The head of Moïse Katumbi’s office and opposition figure in the Democratic Republic of Congo (DRC), Olivier Kamitatu, has called for the country’s provinces to be granted autonomy in managing their own natural resources.
Kamitatu argued that this could be a solution to the country’s ongoing challenges, including poor resource management, failure to combat poverty, and persistent armed conflicts.
Currently, the central government based in Kinshasa controls how the natural resources of various provinces are utilized. This has led to long-standing tensions, often due to local populations not benefiting sufficiently from their own resources.
A recent example is from the former Katanga Province, where residents have announced intentions to file complaints against various individuals, including members of President Félix Tshisekedi’s family, accusing them of plundering their resources.
One resident said, “Since 2019, things have gotten much worse. Katanga has become a cashbox for the President’s family, who extract resources from these provinces, especially Lualaba, without investing anything in return.”

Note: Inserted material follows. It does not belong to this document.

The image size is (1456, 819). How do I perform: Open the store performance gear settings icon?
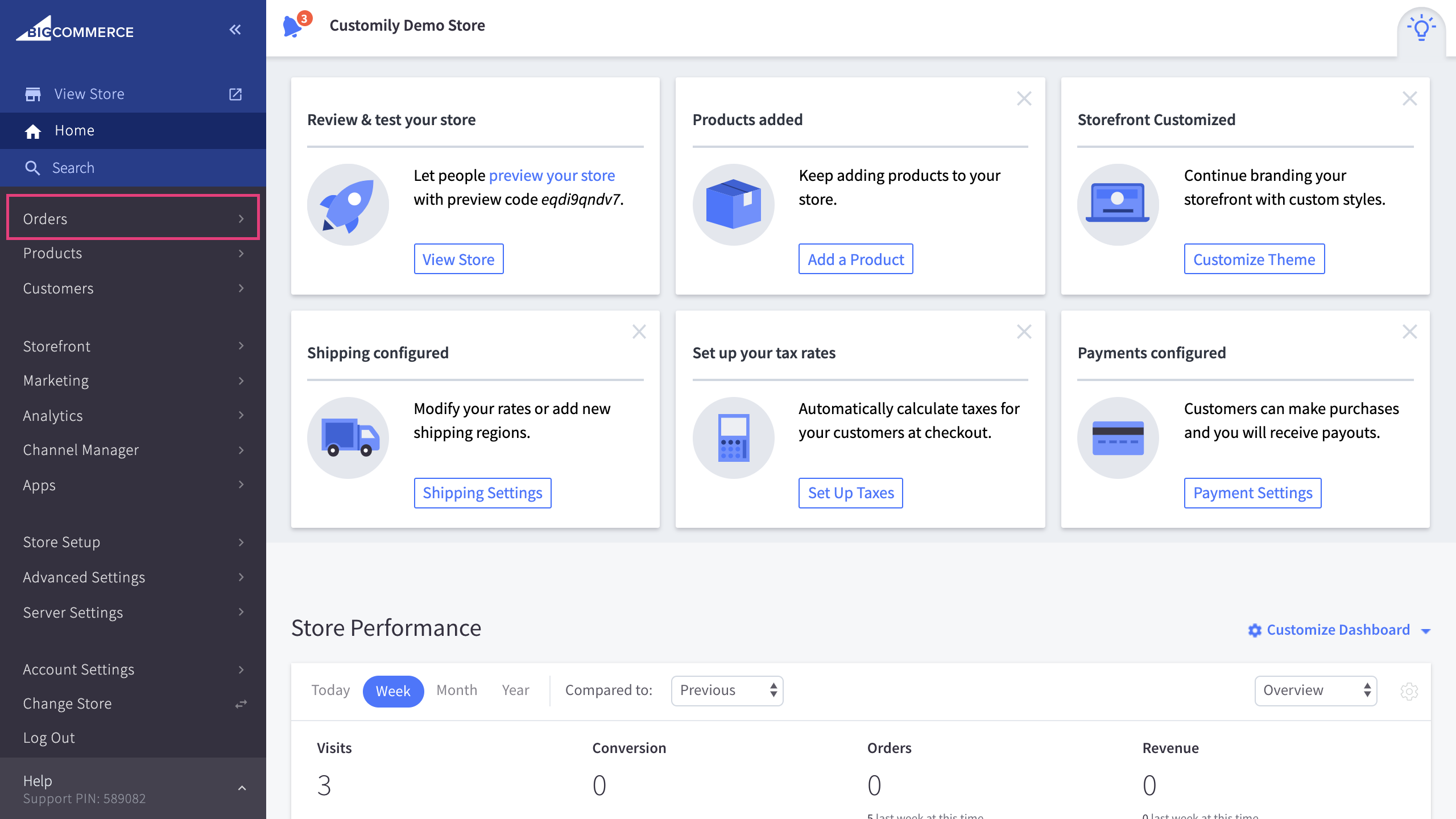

These residents, many of whom are part of artisanal mining associations, expressed that their provinces see no benefits from their natural wealth, as outsiders extract and use the resources as they please.
Kamitatu proposed that the DRC be reorganized into five main regions: Orientale, Equateur, Kongo, Kasaï, and Katanga, each with its own autonomous government, empowered to manage natural resources and shape their own economic, social, and cultural policies.
He highlighted Katanga as rich in minerals, Orientale as a commercial hub, Kongo with its ports, Equateur as an agricultural center, and Kasaï with both diamonds and substantial farming activity.
Kamitatu suggested that each province should retain 60% of the revenue generated from its economic activities, with the remaining 40% distributed across the country to support national development.
He emphasized that this governance model would bring government closer to the people, reduce inequality, and enhance local cultural-based management.
According to him, the goal is not to undermine national unity but to preserve it by promoting people-centered development rooted in local resources, potentially helping to ease recurring conflicts.
It is time to envision a Congo where every province can breathe, where every people can contribute to collective prosperity, and where national wealth is no longer monopolized by one center but becomes the shared fruit of a united and inclusive effort.